Aim of the task | Below, copy the text on skin around the eyes between "While these factors" and "the eye area.", inclusive, putting "bleak" in place of "hopeless".

Extract to read |
::::

By its very nature, the periorbital region that surrounds the eyes is the first area of the face to show signs of aging; this appearance is due to three main factors. At 0.5 millimeter, the skin on the upper and lower eyelids is the thinnest on the body (compared to the two millimeter-average thickness of most facial skin). Its thinness causes it to be slightly transparent, allowing the vascular supply below the skin to be visible on the surface. Secondly, the eye area has fewer oil glands than the rest of the face, making it prone to dryness. This lack of moisture exacerbates the appearance of fine lines and wrinkles. Finally, the skin that surrounds the eyes is constantly moving due to squinting and blinking throughout the day. All of this movement further encourages the formation of fine lines and wrinkles.
While these factors can make the situation sound hopeless, the good news is that nearly all aesthetic eye issues can be fixed. Determining the right approach simply requires an understanding of the various circumstances that lead to these unwanted, aesthetic characteristics of the eye area.
Many factors cause temporary undereye puffiness and bags. A few examples include fluid retention after lying prone for extended periods, such as during sleep; dehydration, which forces the body to begin storing water; excess alcohol consumption, which reduces antidiuretic hormones in the body; consumption of foods high in sodium, causing fluid retention; hypertension, which forces fluid to seep out of the vessels and into the skin; hormonal changes, such as menstruation or pregnancy; allergies, colds, and sinus infections, all of which lead to inflammation of the sinus tissues; and medical conditions, such as hyperthyroidism, kidney infections, and eye infections, among others. In these instances, suggested treatments include the use of over-the-counter medications and/or the frequent use of nasal irrigation to keep the sinuses clear, improvements in one’s diet, elevation of the head during sleep, improved hydration, and the use of cold compresses on the eye area to slow circulation, thereby reducing swelling and inflammation.

::::

Dataset content |

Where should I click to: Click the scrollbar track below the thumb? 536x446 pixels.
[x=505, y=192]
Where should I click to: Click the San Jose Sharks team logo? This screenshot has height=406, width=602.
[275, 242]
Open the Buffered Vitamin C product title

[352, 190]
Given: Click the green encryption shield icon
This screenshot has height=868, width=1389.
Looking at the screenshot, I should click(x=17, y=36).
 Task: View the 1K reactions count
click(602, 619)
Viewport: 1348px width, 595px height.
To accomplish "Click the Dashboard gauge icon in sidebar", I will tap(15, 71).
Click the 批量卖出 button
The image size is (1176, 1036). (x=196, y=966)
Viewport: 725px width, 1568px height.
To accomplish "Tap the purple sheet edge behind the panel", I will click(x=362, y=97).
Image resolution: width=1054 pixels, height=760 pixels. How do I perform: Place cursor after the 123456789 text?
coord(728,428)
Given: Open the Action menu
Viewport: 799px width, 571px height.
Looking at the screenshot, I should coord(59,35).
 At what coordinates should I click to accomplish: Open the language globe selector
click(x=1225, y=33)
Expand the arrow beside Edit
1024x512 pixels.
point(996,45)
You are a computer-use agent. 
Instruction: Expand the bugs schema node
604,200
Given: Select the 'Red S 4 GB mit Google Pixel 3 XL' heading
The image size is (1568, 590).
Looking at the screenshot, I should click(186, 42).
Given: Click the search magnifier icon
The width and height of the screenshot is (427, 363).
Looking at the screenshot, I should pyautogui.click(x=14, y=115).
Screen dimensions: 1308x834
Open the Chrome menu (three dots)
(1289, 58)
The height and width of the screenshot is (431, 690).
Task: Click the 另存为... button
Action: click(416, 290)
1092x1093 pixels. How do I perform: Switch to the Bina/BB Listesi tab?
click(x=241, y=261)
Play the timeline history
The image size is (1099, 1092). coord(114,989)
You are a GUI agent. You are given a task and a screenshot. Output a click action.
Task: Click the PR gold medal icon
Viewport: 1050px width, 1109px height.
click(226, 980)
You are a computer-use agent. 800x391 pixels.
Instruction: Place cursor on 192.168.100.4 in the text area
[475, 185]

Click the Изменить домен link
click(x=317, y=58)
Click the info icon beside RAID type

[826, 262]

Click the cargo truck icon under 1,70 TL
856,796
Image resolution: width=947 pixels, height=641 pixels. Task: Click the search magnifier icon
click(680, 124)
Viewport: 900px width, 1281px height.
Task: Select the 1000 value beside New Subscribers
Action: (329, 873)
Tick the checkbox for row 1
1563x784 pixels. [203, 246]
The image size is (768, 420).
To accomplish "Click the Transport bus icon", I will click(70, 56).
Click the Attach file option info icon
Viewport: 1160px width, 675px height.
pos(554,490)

::::

Answer |
While these factors can make the situation sound bleak, the good news is that nearly all aesthetic eye issues can be fixed. Determining the right approach simply requires an understanding of the various circumstances that lead to these unwanted, aesthetic characteristics of the eye area.